§ **Task goal**:
Each record is to be copied exactly as written.

§ **Material to process**:
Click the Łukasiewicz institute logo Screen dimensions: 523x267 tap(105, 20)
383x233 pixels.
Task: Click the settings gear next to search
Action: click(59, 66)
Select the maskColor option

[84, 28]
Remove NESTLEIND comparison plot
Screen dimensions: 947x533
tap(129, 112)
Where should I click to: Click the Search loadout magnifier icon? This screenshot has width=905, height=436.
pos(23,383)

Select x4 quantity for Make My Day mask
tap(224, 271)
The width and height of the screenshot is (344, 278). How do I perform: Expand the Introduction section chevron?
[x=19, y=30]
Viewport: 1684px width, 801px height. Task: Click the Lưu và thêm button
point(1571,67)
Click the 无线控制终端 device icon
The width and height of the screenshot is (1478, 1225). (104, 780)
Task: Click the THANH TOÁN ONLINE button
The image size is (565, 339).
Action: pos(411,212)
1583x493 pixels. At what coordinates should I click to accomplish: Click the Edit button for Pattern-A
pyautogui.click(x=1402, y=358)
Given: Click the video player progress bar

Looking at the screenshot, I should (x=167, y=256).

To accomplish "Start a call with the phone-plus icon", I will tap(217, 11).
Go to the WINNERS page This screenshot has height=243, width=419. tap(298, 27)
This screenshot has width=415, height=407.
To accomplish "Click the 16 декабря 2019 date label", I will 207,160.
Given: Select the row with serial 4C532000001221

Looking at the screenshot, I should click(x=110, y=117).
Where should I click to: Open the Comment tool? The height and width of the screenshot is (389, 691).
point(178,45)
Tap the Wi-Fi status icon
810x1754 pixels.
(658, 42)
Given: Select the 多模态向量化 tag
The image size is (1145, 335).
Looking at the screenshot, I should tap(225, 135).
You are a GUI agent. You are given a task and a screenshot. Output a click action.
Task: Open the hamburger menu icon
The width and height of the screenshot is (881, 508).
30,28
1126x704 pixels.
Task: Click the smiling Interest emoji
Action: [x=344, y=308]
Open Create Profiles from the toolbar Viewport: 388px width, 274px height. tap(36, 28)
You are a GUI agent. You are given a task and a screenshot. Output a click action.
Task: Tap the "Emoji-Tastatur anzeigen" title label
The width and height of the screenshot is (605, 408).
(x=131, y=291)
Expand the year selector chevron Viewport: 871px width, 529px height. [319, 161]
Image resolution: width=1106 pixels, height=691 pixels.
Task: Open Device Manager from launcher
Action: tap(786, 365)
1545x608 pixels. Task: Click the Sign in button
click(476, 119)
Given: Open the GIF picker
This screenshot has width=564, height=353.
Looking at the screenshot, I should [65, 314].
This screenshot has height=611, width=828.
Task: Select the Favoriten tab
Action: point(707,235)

§ **Output of the exercise**:
Click the Łukasiewicz institute logo Screen dimensions: 523x267 tap(105, 20)
383x233 pixels.
Task: Click the settings gear next to search
Action: click(59, 66)
Select the maskColor option

[84, 28]
Remove NESTLEIND comparison plot
Screen dimensions: 947x533
tap(129, 112)
Where should I click to: Click the Search loadout magnifier icon? This screenshot has width=905, height=436.
pos(23,383)

Select x4 quantity for Make My Day mask
tap(224, 271)
The width and height of the screenshot is (344, 278). How do I perform: Expand the Introduction section chevron?
[x=19, y=30]
Viewport: 1684px width, 801px height. Task: Click the Lưu và thêm button
point(1571,67)
Click the 无线控制终端 device icon
The width and height of the screenshot is (1478, 1225). (104, 780)
Task: Click the THANH TOÁN ONLINE button
The image size is (565, 339).
Action: pos(411,212)
1583x493 pixels. At what coordinates should I click to accomplish: Click the Edit button for Pattern-A
pyautogui.click(x=1402, y=358)
Given: Click the video player progress bar

Looking at the screenshot, I should (x=167, y=256).

To accomplish "Start a call with the phone-plus icon", I will tap(217, 11).
Go to the WINNERS page This screenshot has height=243, width=419. tap(298, 27)
This screenshot has width=415, height=407.
To accomplish "Click the 16 декабря 2019 date label", I will 207,160.
Given: Select the row with serial 4C532000001221

Looking at the screenshot, I should click(x=110, y=117).
Where should I click to: Open the Comment tool? The height and width of the screenshot is (389, 691).
point(178,45)
Tap the Wi-Fi status icon
810x1754 pixels.
(658, 42)
Given: Select the 多模态向量化 tag
The image size is (1145, 335).
Looking at the screenshot, I should tap(225, 135).
You are a GUI agent. You are given a task and a screenshot. Output a click action.
Task: Open the hamburger menu icon
The width and height of the screenshot is (881, 508).
30,28
1126x704 pixels.
Task: Click the smiling Interest emoji
Action: [x=344, y=308]
Open Create Profiles from the toolbar Viewport: 388px width, 274px height. tap(36, 28)
You are a GUI agent. You are given a task and a screenshot. Output a click action.
Task: Tap the "Emoji-Tastatur anzeigen" title label
The width and height of the screenshot is (605, 408).
(x=131, y=291)
Expand the year selector chevron Viewport: 871px width, 529px height. [319, 161]
Image resolution: width=1106 pixels, height=691 pixels.
Task: Open Device Manager from launcher
Action: tap(786, 365)
1545x608 pixels. Task: Click the Sign in button
click(476, 119)
Given: Open the GIF picker
This screenshot has width=564, height=353.
Looking at the screenshot, I should [65, 314].
This screenshot has height=611, width=828.
Task: Select the Favoriten tab
Action: point(707,235)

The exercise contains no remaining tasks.